# WHAT IS EXPECTED
Copy exactly, and only, the lines from the line containing "April 2021 (311, 1176)" through the last line of the records below, both included.

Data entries
^^^^^^^^^^^^^^^^

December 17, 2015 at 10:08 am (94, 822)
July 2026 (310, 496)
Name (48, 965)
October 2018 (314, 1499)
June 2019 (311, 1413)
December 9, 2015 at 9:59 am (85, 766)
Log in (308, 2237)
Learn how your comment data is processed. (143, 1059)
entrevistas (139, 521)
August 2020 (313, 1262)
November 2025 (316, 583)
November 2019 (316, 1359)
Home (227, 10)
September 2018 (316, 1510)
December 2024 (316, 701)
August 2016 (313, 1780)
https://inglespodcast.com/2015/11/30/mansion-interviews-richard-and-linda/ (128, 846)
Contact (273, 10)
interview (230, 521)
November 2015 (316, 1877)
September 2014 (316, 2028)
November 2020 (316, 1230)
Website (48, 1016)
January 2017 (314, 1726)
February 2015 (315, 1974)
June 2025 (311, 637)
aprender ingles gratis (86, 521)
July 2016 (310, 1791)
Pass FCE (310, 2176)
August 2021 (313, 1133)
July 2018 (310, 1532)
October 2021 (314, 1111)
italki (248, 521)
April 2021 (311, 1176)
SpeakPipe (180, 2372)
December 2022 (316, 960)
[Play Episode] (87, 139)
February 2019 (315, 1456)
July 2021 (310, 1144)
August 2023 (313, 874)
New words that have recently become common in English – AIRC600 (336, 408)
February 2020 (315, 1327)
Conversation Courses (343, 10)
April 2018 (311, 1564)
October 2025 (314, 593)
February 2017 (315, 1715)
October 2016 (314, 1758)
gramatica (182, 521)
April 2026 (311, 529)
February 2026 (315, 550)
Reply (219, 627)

^^^^^^^^^^^^^^^^

# REPLY
April 2021 (311, 1176)
SpeakPipe (180, 2372)
December 2022 (316, 960)
[Play Episode] (87, 139)
February 2019 (315, 1456)
July 2021 (310, 1144)
August 2023 (313, 874)
New words that have recently become common in English – AIRC600 (336, 408)
February 2020 (315, 1327)
Conversation Courses (343, 10)
April 2018 (311, 1564)
October 2025 (314, 593)
February 2017 (315, 1715)
October 2016 (314, 1758)
gramatica (182, 521)
April 2026 (311, 529)
February 2026 (315, 550)
Reply (219, 627)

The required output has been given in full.